▸ SOURCE RECORDS:
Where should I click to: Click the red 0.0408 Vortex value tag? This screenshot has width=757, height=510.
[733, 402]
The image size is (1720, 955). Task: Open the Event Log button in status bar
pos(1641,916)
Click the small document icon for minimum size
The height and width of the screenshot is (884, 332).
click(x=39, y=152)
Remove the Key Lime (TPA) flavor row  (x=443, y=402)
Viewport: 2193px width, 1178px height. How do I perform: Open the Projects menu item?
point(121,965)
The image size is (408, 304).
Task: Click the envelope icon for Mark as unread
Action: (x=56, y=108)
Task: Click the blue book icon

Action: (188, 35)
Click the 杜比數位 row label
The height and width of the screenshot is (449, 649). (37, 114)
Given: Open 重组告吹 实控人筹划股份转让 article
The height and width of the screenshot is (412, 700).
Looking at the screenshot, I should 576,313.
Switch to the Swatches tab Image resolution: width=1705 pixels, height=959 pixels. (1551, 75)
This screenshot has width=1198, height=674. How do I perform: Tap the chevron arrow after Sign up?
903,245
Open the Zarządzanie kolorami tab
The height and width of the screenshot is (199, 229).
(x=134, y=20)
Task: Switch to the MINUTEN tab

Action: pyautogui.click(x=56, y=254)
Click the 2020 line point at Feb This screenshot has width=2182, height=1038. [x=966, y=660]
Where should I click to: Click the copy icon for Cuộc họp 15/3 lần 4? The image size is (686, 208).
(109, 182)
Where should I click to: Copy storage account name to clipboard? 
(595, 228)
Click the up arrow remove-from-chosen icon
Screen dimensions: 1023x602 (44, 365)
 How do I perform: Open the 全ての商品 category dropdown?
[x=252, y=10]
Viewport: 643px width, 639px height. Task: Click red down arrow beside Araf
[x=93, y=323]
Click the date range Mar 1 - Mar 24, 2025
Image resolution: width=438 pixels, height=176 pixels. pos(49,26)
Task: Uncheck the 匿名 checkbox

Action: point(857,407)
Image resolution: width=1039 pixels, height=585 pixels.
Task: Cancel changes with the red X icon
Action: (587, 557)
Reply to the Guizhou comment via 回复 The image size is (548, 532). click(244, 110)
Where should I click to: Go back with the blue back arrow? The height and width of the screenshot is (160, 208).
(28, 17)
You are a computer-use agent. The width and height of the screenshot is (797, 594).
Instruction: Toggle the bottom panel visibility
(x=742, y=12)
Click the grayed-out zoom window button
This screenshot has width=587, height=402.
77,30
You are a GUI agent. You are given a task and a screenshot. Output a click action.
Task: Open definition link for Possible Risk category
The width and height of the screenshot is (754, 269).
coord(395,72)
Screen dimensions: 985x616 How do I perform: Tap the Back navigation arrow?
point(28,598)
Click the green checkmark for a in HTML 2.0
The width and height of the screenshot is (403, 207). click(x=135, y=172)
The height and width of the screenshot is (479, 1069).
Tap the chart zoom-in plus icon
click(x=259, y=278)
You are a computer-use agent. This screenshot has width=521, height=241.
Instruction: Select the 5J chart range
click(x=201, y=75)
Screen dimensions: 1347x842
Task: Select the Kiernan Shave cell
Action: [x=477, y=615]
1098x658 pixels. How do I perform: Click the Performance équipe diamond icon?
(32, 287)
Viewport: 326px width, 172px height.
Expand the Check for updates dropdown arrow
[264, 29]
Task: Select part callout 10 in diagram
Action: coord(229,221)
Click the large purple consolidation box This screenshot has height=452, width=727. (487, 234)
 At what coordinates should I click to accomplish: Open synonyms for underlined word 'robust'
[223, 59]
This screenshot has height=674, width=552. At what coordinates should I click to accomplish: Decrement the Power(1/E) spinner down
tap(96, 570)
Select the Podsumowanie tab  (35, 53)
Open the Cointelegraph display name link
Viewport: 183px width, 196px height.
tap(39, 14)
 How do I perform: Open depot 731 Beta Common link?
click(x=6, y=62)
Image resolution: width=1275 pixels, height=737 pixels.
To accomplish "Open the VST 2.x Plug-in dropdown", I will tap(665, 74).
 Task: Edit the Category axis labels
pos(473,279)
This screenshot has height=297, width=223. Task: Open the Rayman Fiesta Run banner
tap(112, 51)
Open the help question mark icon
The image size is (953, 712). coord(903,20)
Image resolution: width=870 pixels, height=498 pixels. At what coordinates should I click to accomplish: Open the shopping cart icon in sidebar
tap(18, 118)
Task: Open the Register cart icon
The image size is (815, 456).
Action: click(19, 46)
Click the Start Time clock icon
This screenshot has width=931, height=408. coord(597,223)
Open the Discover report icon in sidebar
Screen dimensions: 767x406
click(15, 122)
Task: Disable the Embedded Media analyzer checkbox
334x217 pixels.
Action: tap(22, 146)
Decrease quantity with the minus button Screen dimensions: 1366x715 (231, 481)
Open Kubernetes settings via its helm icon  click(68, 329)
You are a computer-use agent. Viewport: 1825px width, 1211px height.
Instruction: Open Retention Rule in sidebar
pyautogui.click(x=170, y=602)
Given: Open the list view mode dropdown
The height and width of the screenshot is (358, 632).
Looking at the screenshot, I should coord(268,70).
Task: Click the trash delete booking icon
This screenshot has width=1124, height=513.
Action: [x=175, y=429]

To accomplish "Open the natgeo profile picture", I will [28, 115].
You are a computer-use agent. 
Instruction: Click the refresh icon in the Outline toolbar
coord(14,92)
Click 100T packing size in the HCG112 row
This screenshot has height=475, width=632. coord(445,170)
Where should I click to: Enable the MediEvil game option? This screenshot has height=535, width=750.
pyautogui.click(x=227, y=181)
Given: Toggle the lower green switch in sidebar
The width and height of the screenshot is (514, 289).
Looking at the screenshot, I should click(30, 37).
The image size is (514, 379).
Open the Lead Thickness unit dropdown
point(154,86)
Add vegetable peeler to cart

▸ GIVEN REQUEST:
Copy every entry above word for word.

▸ RESPONSE FOR THIS EXERCISE:
Where should I click to: Click the red 0.0408 Vortex value tag? This screenshot has width=757, height=510.
[733, 402]
The image size is (1720, 955). Task: Open the Event Log button in status bar
pos(1641,916)
Click the small document icon for minimum size
The height and width of the screenshot is (884, 332).
click(x=39, y=152)
Remove the Key Lime (TPA) flavor row  (x=443, y=402)
Viewport: 2193px width, 1178px height. How do I perform: Open the Projects menu item?
point(121,965)
The image size is (408, 304).
Task: Click the envelope icon for Mark as unread
Action: (x=56, y=108)
Task: Click the blue book icon

Action: (188, 35)
Click the 杜比數位 row label
The height and width of the screenshot is (449, 649). (37, 114)
Given: Open 重组告吹 实控人筹划股份转让 article
The height and width of the screenshot is (412, 700).
Looking at the screenshot, I should 576,313.
Switch to the Swatches tab Image resolution: width=1705 pixels, height=959 pixels. (1551, 75)
This screenshot has width=1198, height=674. How do I perform: Tap the chevron arrow after Sign up?
903,245
Open the Zarządzanie kolorami tab
The height and width of the screenshot is (199, 229).
(x=134, y=20)
Task: Switch to the MINUTEN tab

Action: pyautogui.click(x=56, y=254)
Click the 2020 line point at Feb This screenshot has width=2182, height=1038. [x=966, y=660]
Where should I click to: Click the copy icon for Cuộc họp 15/3 lần 4? The image size is (686, 208).
(109, 182)
Where should I click to: Copy storage account name to clipboard? 
(595, 228)
Click the up arrow remove-from-chosen icon
Screen dimensions: 1023x602 (44, 365)
 How do I perform: Open the 全ての商品 category dropdown?
[x=252, y=10]
Viewport: 643px width, 639px height. Task: Click red down arrow beside Araf
[x=93, y=323]
Click the date range Mar 1 - Mar 24, 2025
Image resolution: width=438 pixels, height=176 pixels. pos(49,26)
Task: Uncheck the 匿名 checkbox

Action: point(857,407)
Image resolution: width=1039 pixels, height=585 pixels.
Task: Cancel changes with the red X icon
Action: (587, 557)
Reply to the Guizhou comment via 回复 The image size is (548, 532). click(244, 110)
Where should I click to: Go back with the blue back arrow? The height and width of the screenshot is (160, 208).
(28, 17)
You are a computer-use agent. The width and height of the screenshot is (797, 594).
Instruction: Toggle the bottom panel visibility
(x=742, y=12)
Click the grayed-out zoom window button
This screenshot has width=587, height=402.
77,30
You are a GUI agent. You are given a task and a screenshot. Output a click action.
Task: Open definition link for Possible Risk category
The width and height of the screenshot is (754, 269).
coord(395,72)
Screen dimensions: 985x616 How do I perform: Tap the Back navigation arrow?
point(28,598)
Click the green checkmark for a in HTML 2.0
The width and height of the screenshot is (403, 207). click(x=135, y=172)
The height and width of the screenshot is (479, 1069).
Tap the chart zoom-in plus icon
click(x=259, y=278)
You are a computer-use agent. This screenshot has width=521, height=241.
Instruction: Select the 5J chart range
click(x=201, y=75)
Screen dimensions: 1347x842
Task: Select the Kiernan Shave cell
Action: [x=477, y=615]
1098x658 pixels. How do I perform: Click the Performance équipe diamond icon?
(32, 287)
Viewport: 326px width, 172px height.
Expand the Check for updates dropdown arrow
[264, 29]
Task: Select part callout 10 in diagram
Action: coord(229,221)
Click the large purple consolidation box This screenshot has height=452, width=727. (487, 234)
 At what coordinates should I click to accomplish: Open synonyms for underlined word 'robust'
[223, 59]
This screenshot has height=674, width=552. At what coordinates should I click to accomplish: Decrement the Power(1/E) spinner down
tap(96, 570)
Select the Podsumowanie tab  (35, 53)
Open the Cointelegraph display name link
Viewport: 183px width, 196px height.
tap(39, 14)
 How do I perform: Open depot 731 Beta Common link?
click(x=6, y=62)
Image resolution: width=1275 pixels, height=737 pixels.
To accomplish "Open the VST 2.x Plug-in dropdown", I will tap(665, 74).
 Task: Edit the Category axis labels
pos(473,279)
This screenshot has height=297, width=223. Task: Open the Rayman Fiesta Run banner
tap(112, 51)
Open the help question mark icon
The image size is (953, 712). coord(903,20)
Image resolution: width=870 pixels, height=498 pixels. At what coordinates should I click to accomplish: Open the shopping cart icon in sidebar
tap(18, 118)
Task: Open the Register cart icon
The image size is (815, 456).
Action: click(19, 46)
Click the Start Time clock icon
This screenshot has width=931, height=408. coord(597,223)
Open the Discover report icon in sidebar
Screen dimensions: 767x406
click(15, 122)
Task: Disable the Embedded Media analyzer checkbox
334x217 pixels.
Action: tap(22, 146)
Decrease quantity with the minus button Screen dimensions: 1366x715 (231, 481)
Open Kubernetes settings via its helm icon  click(68, 329)
You are a computer-use agent. Viewport: 1825px width, 1211px height.
Instruction: Open Retention Rule in sidebar
pyautogui.click(x=170, y=602)
Given: Open the list view mode dropdown
The height and width of the screenshot is (358, 632).
Looking at the screenshot, I should coord(268,70).
Task: Click the trash delete booking icon
This screenshot has width=1124, height=513.
Action: [x=175, y=429]

To accomplish "Open the natgeo profile picture", I will [28, 115].
You are a computer-use agent. 
Instruction: Click the refresh icon in the Outline toolbar
coord(14,92)
Click 100T packing size in the HCG112 row
This screenshot has height=475, width=632. coord(445,170)
Where should I click to: Enable the MediEvil game option? This screenshot has height=535, width=750.
pyautogui.click(x=227, y=181)
Given: Toggle the lower green switch in sidebar
The width and height of the screenshot is (514, 289).
Looking at the screenshot, I should click(30, 37).
The image size is (514, 379).
Open the Lead Thickness unit dropdown
point(154,86)
Add vegetable peeler to cart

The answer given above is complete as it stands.